Cette assemblée, qui a eu lieu en 1619, a constitué une première étape décisive dans l’inauguration d’une nouvelle ère de régime colonial, même s’il faudra des décennies avant que la démocratie moderne ne soit instaurée dans la région. Pourtant, de nombreux universitaires se félicitent de Yeardley pour son rôle dans la promotion de la participation des citoyens à leur propre gouvernement. Yeardley mourut à Jamestown en 1627 à l'âge de 39 ans et fut probablement honoré d'une grande commémoration lors de son décès.

Depuis 1994, des scientifiques ont procédé à des fouilles dans Jamestown, site du premier établissement anglais permanent en Amérique du Nord, où trois navires ont été amarrés pour la première fois en avril 1607. Un projet à l’origine de l’archéologue Bill Kelso, Jamestown Rediscovery a déjà mis au jour deux millions d’artefacts, peintures un portrait de plus en plus complexe de cette pierre angulaire de l'histoire américaine - mais la découverte de ce premier Américain pourrait bien être la plus révolutionnaire à ce jour.

Selon David Givens, directeur de l'archéologie à Jamestown Rediscovery, l'identité de Yeardley est loin d'être définitive et sa confirmation attend des analyses supplémentaires, notamment le séquençage de l'ADN. "Nous croyons que cette personne est Sir George Yeardley", déclare Givens. "Maintenant, nous allons laisser la science nous dire si nous avons raison ou si nous avons tort."

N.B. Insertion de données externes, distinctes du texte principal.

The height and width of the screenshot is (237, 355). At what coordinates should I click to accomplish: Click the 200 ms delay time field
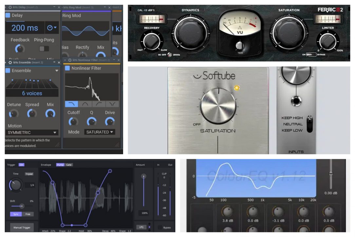tap(25, 28)
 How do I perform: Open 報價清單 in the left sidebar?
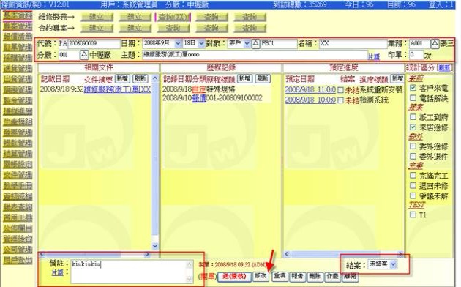[x=18, y=37]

Le radar pénétrant dans le sol (en haut) révèle aux archéologues une image haute résolution d'un squelette avant que ceux-ci ne défoncent le sol pour capturer une photo réelle (en bas). Le radar pénétrant dans le sol (en haut) révèle aux archéologues une image haute résolution d'un squelette avant que ceux-ci ne défoncent le sol pour capturer une photo réelle (en bas). (David Givens)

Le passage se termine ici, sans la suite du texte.